CHALLENGE: Count the rows below that contain the word "Identify". Reply with the number alone.

SUPPLIED MATERIAL:
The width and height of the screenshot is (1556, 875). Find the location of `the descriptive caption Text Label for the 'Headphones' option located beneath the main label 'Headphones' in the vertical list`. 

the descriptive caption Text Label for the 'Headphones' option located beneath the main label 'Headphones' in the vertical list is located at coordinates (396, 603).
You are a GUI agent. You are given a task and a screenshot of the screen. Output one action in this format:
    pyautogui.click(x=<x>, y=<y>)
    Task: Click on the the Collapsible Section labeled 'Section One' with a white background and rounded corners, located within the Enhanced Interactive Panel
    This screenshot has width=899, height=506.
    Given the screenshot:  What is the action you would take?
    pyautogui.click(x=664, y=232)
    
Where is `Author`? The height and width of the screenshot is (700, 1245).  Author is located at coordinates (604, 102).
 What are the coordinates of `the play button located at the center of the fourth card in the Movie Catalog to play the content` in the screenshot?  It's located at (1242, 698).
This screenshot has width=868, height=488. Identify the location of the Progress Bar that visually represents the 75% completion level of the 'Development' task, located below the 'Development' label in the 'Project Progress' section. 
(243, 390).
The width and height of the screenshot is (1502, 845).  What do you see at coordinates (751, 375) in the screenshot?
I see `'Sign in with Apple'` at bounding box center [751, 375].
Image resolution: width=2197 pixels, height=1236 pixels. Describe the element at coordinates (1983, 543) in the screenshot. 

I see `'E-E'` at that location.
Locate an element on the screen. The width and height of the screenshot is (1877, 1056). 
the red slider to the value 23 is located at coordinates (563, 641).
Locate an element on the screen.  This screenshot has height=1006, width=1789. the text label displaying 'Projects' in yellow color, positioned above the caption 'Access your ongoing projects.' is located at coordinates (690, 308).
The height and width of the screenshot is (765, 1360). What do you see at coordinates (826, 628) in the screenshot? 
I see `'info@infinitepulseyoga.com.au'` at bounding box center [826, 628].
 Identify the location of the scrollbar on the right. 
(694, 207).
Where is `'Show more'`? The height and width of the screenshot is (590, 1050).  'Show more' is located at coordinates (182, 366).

ANSWER TO THIS EXERCISE: 2